Results and discussion

The Mahmoudabad Training Center is an educational center for training personnel of petroleum industries (about 100,000 persons) and also staffs from other organizations needing special on-the-job and recruitment trainings. The center utilizes different educational organizations as supplier. We conducted the proposed method with the aid of 29 normal observations; the MDs corresponding to all these observations were calculated. Mahalanobis space was defined for all main criteria with the help of the MDs obtained for 29 observations. The data from the 9 abnormal observations were normalized utilizing mean and standard deviation gained from the 29 normal observations. The MDs corresponding to all these observations were estimated for the main criteria. Since the average MD of the abnormal group with the prime set of subcriteria identified was lower than that of all the subcriteria, it would be valid.

There are many orthogonal arrays in Taguchi’s method (David 2001). Commonly, for surveying of significant subcriteria from the main criteria, the orthogonal arrays of L₁₂ (2¹¹), L _s (2⁷), and L₄ (2³) are used for the individual main criterion appropriately. The important set of subcriteria will be assigned to each main criterion accordingly. The weakness of such a method is that we only compare subcriteria which belong to one type of main criterion isolately. However, in this method, the L₃₂ (2²⁷) orthogonal array was utilized for the identification of the prime set of subcriteria with minimum number of subcriteria combinations. Hereby, we have considered the interactions among all criteria as whole. The strength of such a method is considering the whole combinations of subfactors from the main criteria concurrently.

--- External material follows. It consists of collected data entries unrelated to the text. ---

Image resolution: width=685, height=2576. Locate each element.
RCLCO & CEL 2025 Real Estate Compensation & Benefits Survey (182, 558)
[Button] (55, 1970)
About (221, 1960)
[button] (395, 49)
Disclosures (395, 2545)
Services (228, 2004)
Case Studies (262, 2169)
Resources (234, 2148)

In Tables 3, 4, 5, 6, and 7, ‘1’ (or level 1) represents inclusion of the subcriterion and ‘2’ (or level 2) the exclusion of the subcriterion. An average S/N ratio was obtained for each subcriterion at levels 1 and 2. Subsequently, gain in S/N ratio was calculated by the difference between the average S/N ratio value at level 1 and level 2 (Tables 3, 4, 5, 6, and 7).

Table 3 Average response for the larger-the-better S/N ratio (human resource)

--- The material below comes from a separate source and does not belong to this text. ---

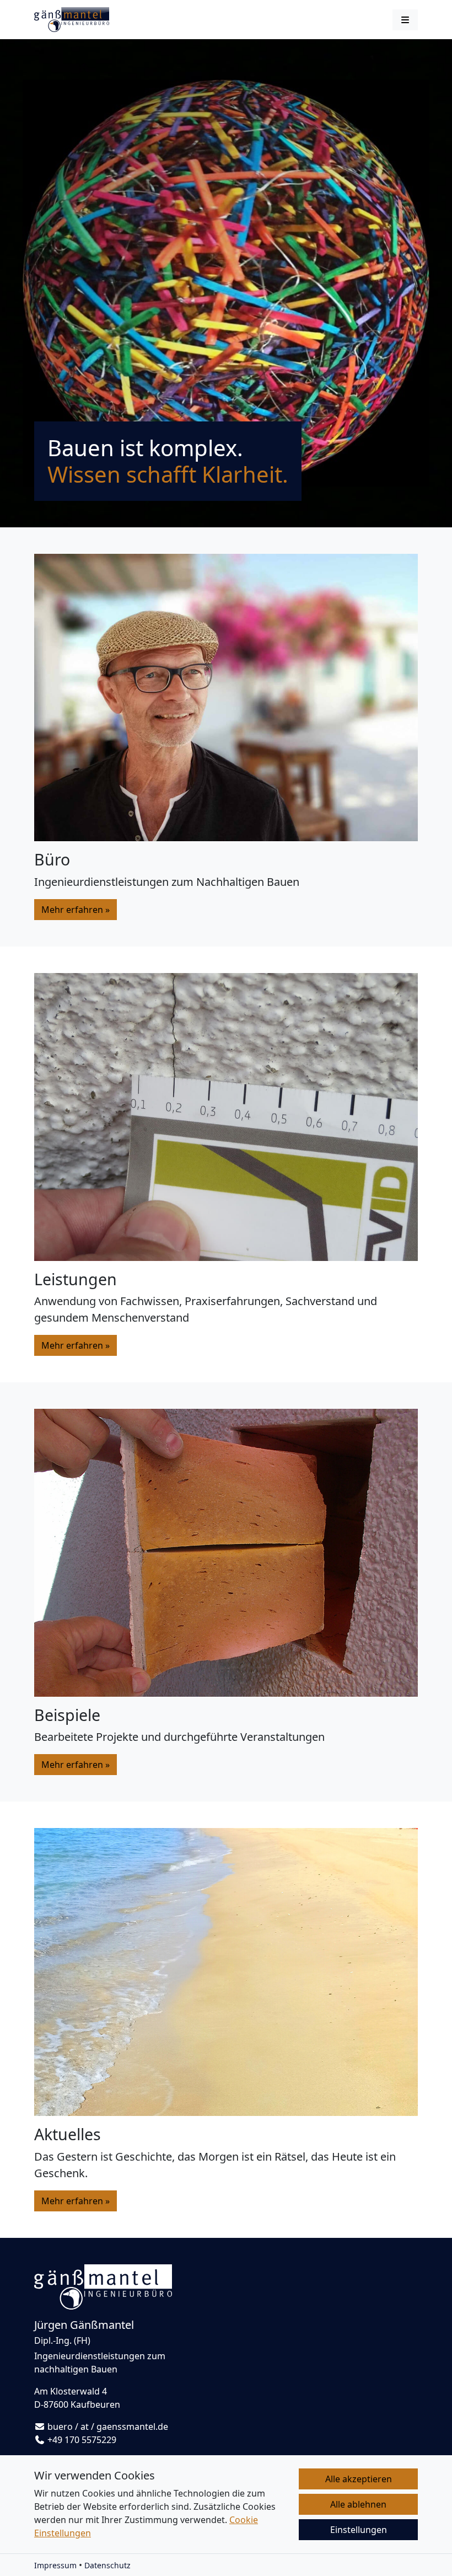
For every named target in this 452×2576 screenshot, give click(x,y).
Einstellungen (358, 2530)
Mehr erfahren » (75, 910)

Table 4 Average response for the larger-the-better S/N ratio (equipment)

Table 5 Average response for the larger-the-better S/N ratio (market)

Table 6 Average response for the larger-the-better S/N ratio (supply chain)

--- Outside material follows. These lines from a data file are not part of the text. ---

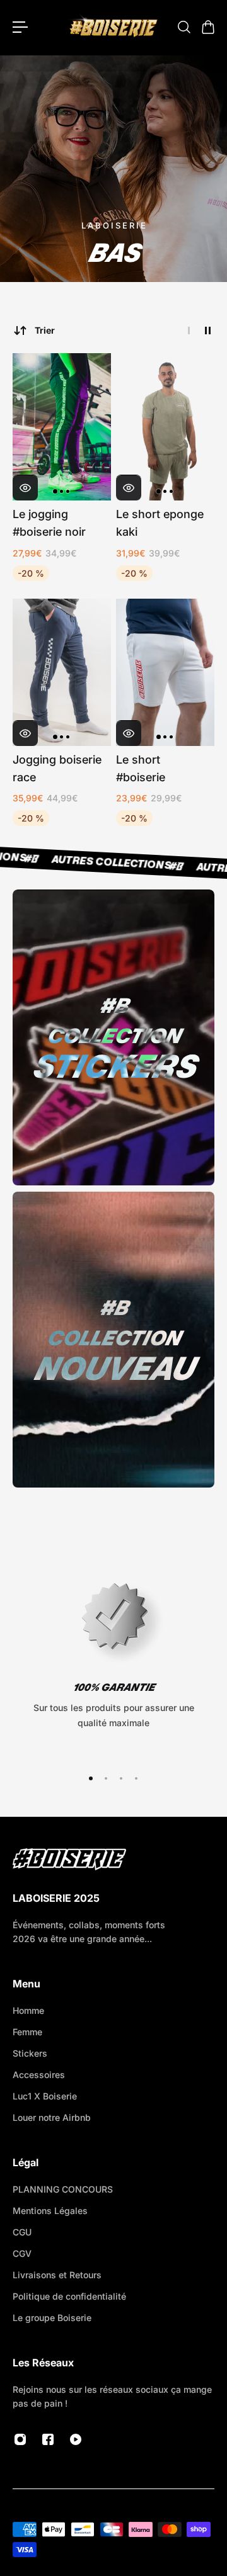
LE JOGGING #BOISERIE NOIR (49, 522)
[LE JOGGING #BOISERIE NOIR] (62, 426)
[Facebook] (48, 2439)
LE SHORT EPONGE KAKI (160, 522)
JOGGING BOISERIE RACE (57, 768)
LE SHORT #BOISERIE (140, 768)
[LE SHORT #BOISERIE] (165, 672)
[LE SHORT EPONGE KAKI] (165, 426)
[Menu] (20, 27)
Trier (45, 330)
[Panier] (207, 27)
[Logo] (113, 27)
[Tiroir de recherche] (183, 27)
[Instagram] (20, 2439)
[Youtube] (76, 2439)
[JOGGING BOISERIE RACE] (62, 672)
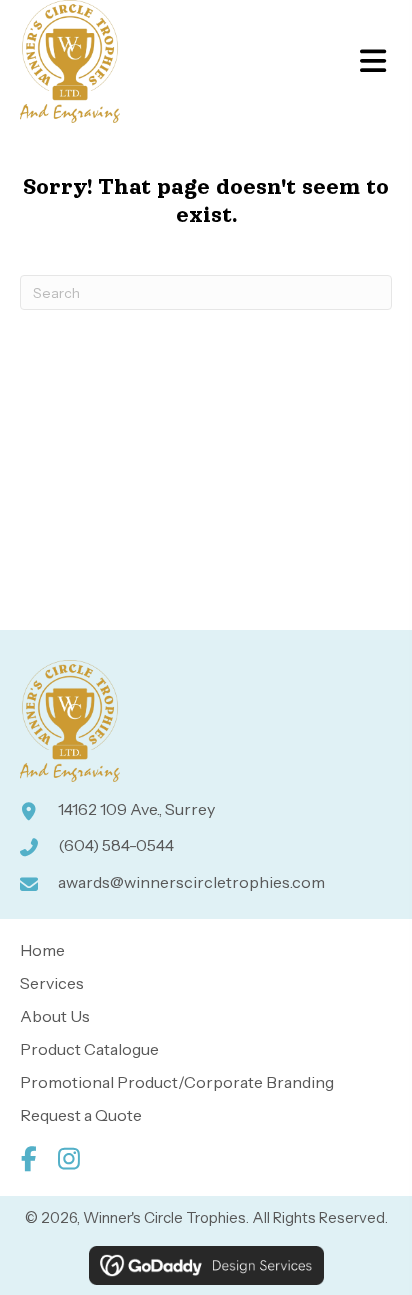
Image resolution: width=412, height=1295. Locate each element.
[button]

Table 7 Average response for the larger-the-better S/N ratio (rules)

From Table 3, it is clear that in the main criteria human resource, the seven subcriteria such as h₄, h₅, h₆, h₇, h₈, h₉, and h₁₀ have positive gains. That means these subcriteria have higher average responses when they are part of the system (level 1). Hence, these subcriteria were considered to be useful for the confirmation run. A similar interpretation was true for the rest of the main criteria in Tables 4 and 7.

The obtained results from Tables 3, 4, 5, 6, and 7 show the subcriteria which are significant and more effective in formulating strategy as mentioned in Table 1. Based on the samples taken, it can be stated that the subcriteria relating to human resource, supply chain, and market as main criteria have more influences and should be considered more closely in strategy formulation.

Conclusion

A simple-to-use MTS-based decision tool that assists in the selection of significant criteria which will be useful for the identification of suitable educational institutions has been developed. One can use the MTS-based tool in the education system without much knowledge of statistics. If the discrimination is performed alone by an individual criterion, it may produce a misleading result. The proposed MTS decision tool combines all criteria into an MD index with consideration of the correlation among all criteria. The advantage of this method compared to other methods such as SWOT is that it considers not only the whole factors in environmental scanning but also the interaction among factors by using orthogonal array analysis. The proposed decision tool can be easily adapted to other closely related industries such as tourism, agriculture, and environmental engineering.